[TEXT SHOWN — start]
Rutgers professor participating in historic ocean treaty negotiations predicts it will increase ocean resilience to climate change.
Climate change. Overfishing. Seabed floor mining.
These are some of the epic challenges that would be addressed by a historic United Nations treaty protecting ocean biodiversity that gained backing in early March when a significant majority of nations agreed on language supporting it.
Covering the “high seas,” the enormous belt of brine spanning nearly half of the globe, the U.N. High Seas Biodiversity Treaty would protect marine biodiversity and provide oversight of international waters.
Cymie Payne, an associate professor in the Department of Human Ecology in the Rutgers School of Environmental and Biological Sciences (SEBS) and the Rutgers Law School, was present at the U.N. headquarters in New York for the entire two-week conference and for the 38-hour final session, when the final wording of the treaty was agreed upon. Kyra Bostic, a SEBS undergrad and Payne’s student, was a delegate at the conference with her.
Payne, an expert in international and environmental law, explained the goals of the treaty, its importance and some of the next steps toward implementation.
We’ve read and heard references to the “high seas” in books, movies and songs, but what is meant by the term? Why do the high seas need protection?
[TEXT SHOWN — finish]
== STUDY QUESTIONS ==
1. Please copy the high seas treaty article word for word, starting at the words "These are some" and ending after the words "conference with her.".
2. Answer these questions from the high seas treaty article:
(a) How long did the final session of the conference last?
(b) Which Rutgers undergraduate attended the conference as a delegate with Payne?
(c) Where was the conference held?
3. Pick up the high seas treaty article where it stops and keep writing it.
[DATA SUPPLIED — start]
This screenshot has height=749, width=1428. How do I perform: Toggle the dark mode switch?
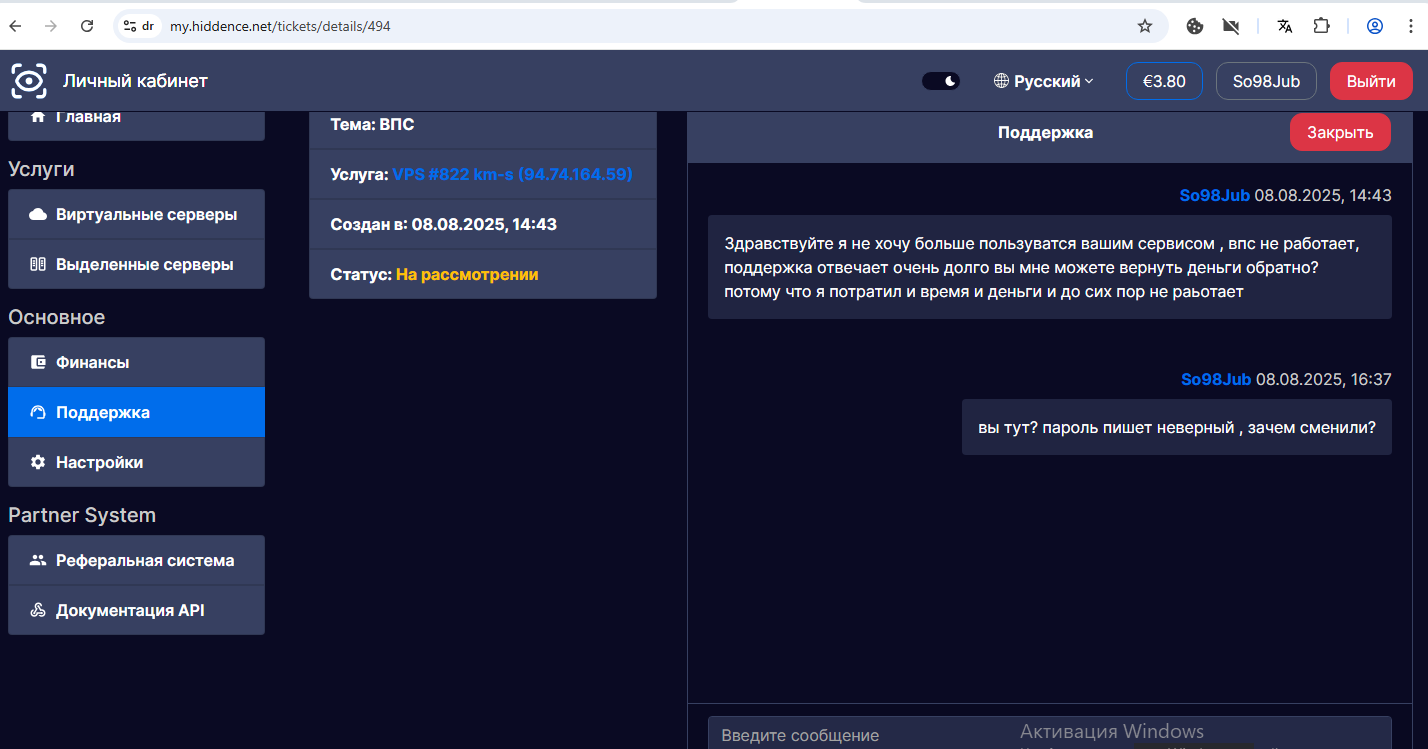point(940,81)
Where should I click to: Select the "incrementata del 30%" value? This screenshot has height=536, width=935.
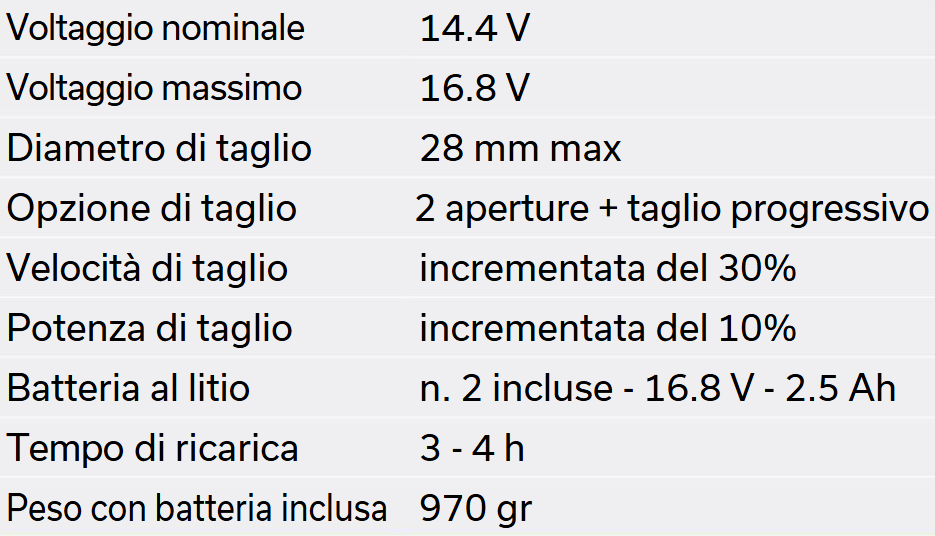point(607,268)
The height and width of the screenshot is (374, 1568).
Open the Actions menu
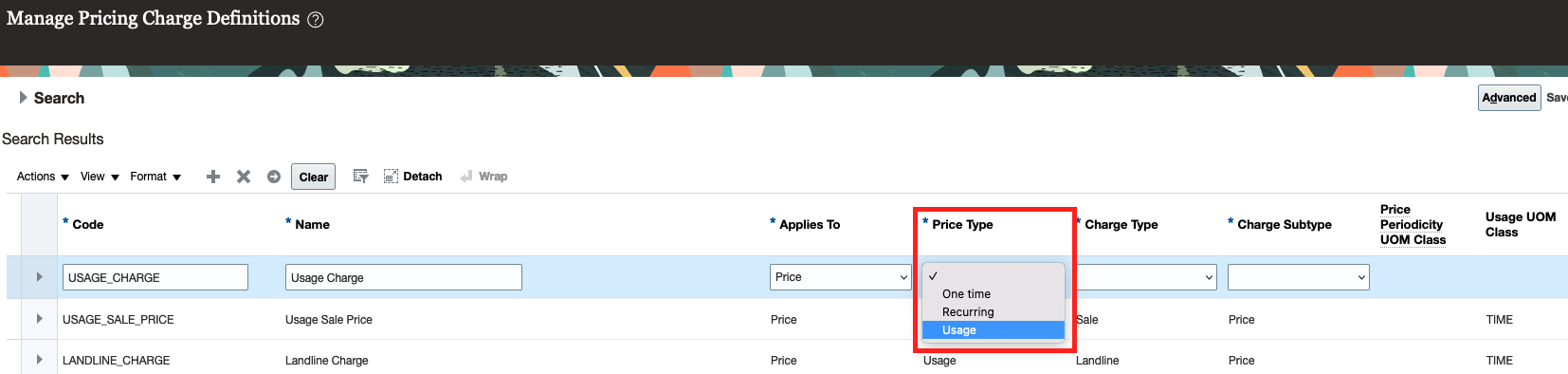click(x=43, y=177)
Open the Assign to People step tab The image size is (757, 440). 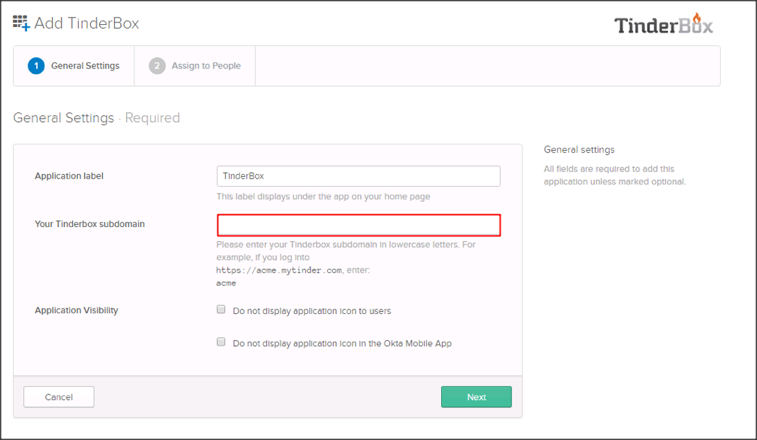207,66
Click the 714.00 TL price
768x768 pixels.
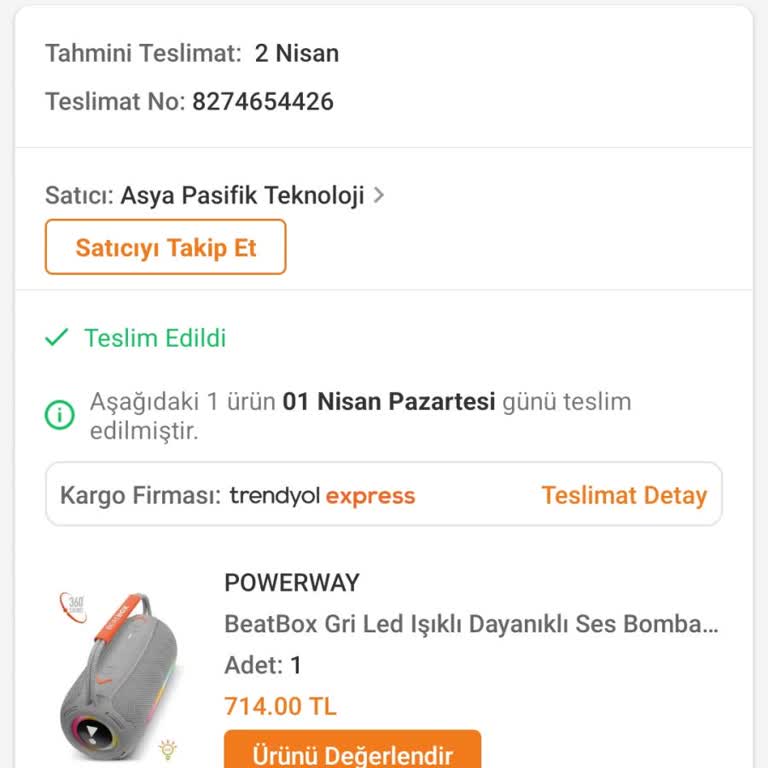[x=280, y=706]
[DATA SUPPLIED — finish]
== ACTIVITY ANSWERS ==
1.
These are some of the epic challenges that would be addressed by a historic United Nations treaty protecting ocean biodiversity that gained backing in early March when a significant majority of nations agreed on language supporting it.
Covering the “high seas,” the enormous belt of brine spanning nearly half of the globe, the U.N. High Seas Biodiversity Treaty would protect marine biodiversity and provide oversight of international waters.
Cymie Payne, an associate professor in the Department of Human Ecology in the Rutgers School of Environmental and Biological Sciences (SEBS) and the Rutgers Law School, was present at the U.N. headquarters in New York for the entire two-week conference and for the 38-hour final session, when the final wording of the treaty was agreed upon. Kyra Bostic, a SEBS undergrad and Payne’s student, was a delegate at the conference with her.

2.
(a) 38 hours
(b) Kyra Bostic
(c) At the U.N. headquarters in New York

3.
Payne: The term “high seas” refers to the area of the ocean lying more than 200 nautical miles from coastlines. The phrase encompasses not only the water column, but the seabed below and the air space above. The high seas cover nearly half the Earth’s surface and are shared by all nations under international law. All nations, whether coastal or landlocked, have an equal right to conduct scientific research there, fish and navigate.
We have a lot of laws for our lands relating to all kinds of pursuits, including residential uses and industrial activities. When it comes to laws governing the high seas, however, there’s almost nothing. Only some limited agreements.
The area is vast, mostly unmanaged and teeming with life. Over the last 10 to 20 years, our technology has made it possible and interesting for humans to go out there and use that space. Commercial fisheries are out there. Companies are proposing to begin mining the seabed for minerals like cobalt and manganese, and prospecting for marine life possessing unique genetic material to be used for commercial purposes. Submarines are traversing the deep and undersea cables are being installed for communications networks. Climate change is exerting effects we can’t yet fully understand. There’s a possibility that we’re wiping out species we don’t even know about with our activities. We want to try to manage activities and achieve a better result.
Why were you present and so involved in the negotiations?
Payne: I chair the Ocean Law Specialist Group of the World Commission on Environmental Law, an expert commission advising the International Union for Conservation of Nature (IUCN). I served as a delegate at the treaty negotiations for the IUCN.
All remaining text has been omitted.